▶ _Brief_
Would you transcribe only the lines below, from the one containing "Given: Enable Run" through the end of the material, exactly and with no pictures?

*****

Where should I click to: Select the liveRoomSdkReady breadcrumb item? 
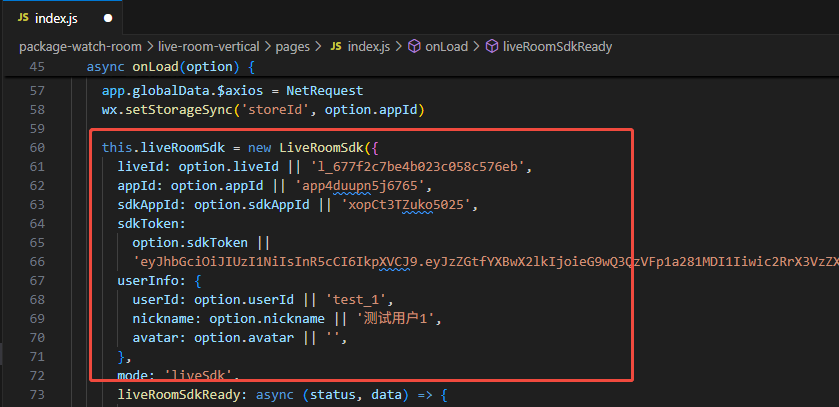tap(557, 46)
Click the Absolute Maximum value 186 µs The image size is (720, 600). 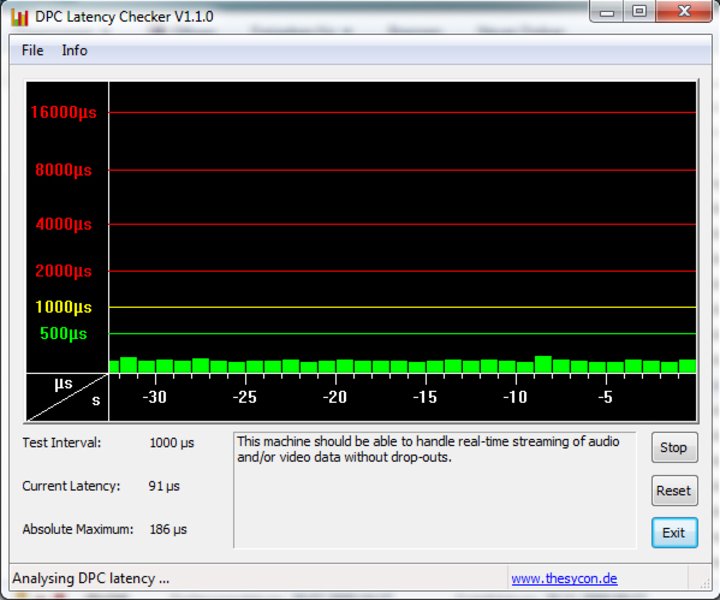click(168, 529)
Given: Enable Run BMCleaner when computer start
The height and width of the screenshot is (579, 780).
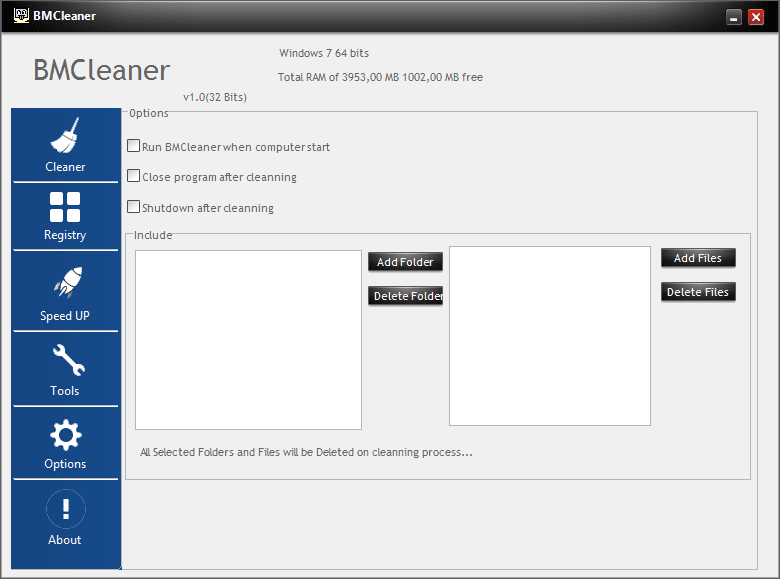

*****

▶ _Written answer_
Given: Enable Run BMCleaner when computer start
The height and width of the screenshot is (579, 780).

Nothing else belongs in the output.